En deuxième place est le député AVS, Ilaria Salisisqui a annoncé qu'il voulait retourner à Budapest pour défiler à la fierté gay. Certes, pour déplacer le champion des maisons occupées, retourné à la liberté grâce à l'immunité de l'EPU, il y a le désir de soutenir la cause de la communauté LGBTQ +. Mais – nous soupçonnons – même autre chose. Peut-être, le désir de lancer un gant de défi au Premier ministre Viktor Orbàn avec qui il ne fait certainement pas de bon sang? Peut être. Le fait est qu'en Hongrie, même quelqu'un dans l'opposition a tourné son nez et, prenant du papier et du stylo, a dit « non, merci » à sa participation. Sur les réseaux sociaux, le député András Jámber a publié une lettre ouverte dans laquelle il l'accuse de ne chercher que la popularité. « Nous n'avons pas besoin de ce type de solidarité. » Et s'ils le disent même depuis la gauche, un fonds de vérité doit être là …

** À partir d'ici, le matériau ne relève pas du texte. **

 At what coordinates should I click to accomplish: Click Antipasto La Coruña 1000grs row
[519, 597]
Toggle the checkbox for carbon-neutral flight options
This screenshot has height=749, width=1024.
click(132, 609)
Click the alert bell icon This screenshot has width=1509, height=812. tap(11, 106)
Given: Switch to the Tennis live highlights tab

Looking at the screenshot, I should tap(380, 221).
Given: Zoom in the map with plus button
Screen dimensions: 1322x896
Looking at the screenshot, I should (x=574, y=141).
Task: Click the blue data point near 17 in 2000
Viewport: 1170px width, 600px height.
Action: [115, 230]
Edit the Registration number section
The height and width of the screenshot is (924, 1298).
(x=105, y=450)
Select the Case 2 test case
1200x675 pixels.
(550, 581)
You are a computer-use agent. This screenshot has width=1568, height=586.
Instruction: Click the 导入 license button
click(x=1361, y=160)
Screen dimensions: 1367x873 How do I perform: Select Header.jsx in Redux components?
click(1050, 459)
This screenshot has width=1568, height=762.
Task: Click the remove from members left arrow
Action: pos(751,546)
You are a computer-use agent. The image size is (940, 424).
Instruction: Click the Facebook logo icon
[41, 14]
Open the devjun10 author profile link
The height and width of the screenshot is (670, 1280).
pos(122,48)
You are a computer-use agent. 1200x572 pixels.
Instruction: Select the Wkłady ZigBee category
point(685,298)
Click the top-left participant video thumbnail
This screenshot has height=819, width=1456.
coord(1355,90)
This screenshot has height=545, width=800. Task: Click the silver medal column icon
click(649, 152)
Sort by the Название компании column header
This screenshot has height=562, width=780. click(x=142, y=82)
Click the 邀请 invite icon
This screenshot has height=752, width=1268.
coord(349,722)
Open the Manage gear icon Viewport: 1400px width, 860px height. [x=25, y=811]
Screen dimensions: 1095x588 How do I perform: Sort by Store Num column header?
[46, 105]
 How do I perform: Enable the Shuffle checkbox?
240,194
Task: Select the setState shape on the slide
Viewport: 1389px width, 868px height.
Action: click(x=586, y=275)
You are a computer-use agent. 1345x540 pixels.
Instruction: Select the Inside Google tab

En premier lieu de notre podium, nous avons le Conseil d'Europe Pour l'accusation, fortement idéologique et pleine de préjugés, a déménagé contre notre police. Bertil Cottier, président de la Commission contre le racisme et l'intolérance de cet organe intergouvernemental basé à Strasbourg, a demandé au gouvernement italien de « mener une étude indépendante dès que possible sur le phénomène du profilage racial dans le travail de ses forces policières ». Une demande complètement hors de la réalité. Étant donné que nos agents sont presque attaqués quotidiennement, souvent par des immigrants clandestins, il ne s'est jamais produit que des arrestations, des arrêts et des perquisitions ont été effectués sur une base raciale en Italie.

Envers les policiers, qui garantissent chaque jour, même au prix de leur propre vie, la sécurité de nous tous, nous demandons un plus grand respect. Ils ne méritent pas des campagnes diffamatoires de ceux qui, à Strasbourg, ne savent rien de leur courage et de leur dévouement.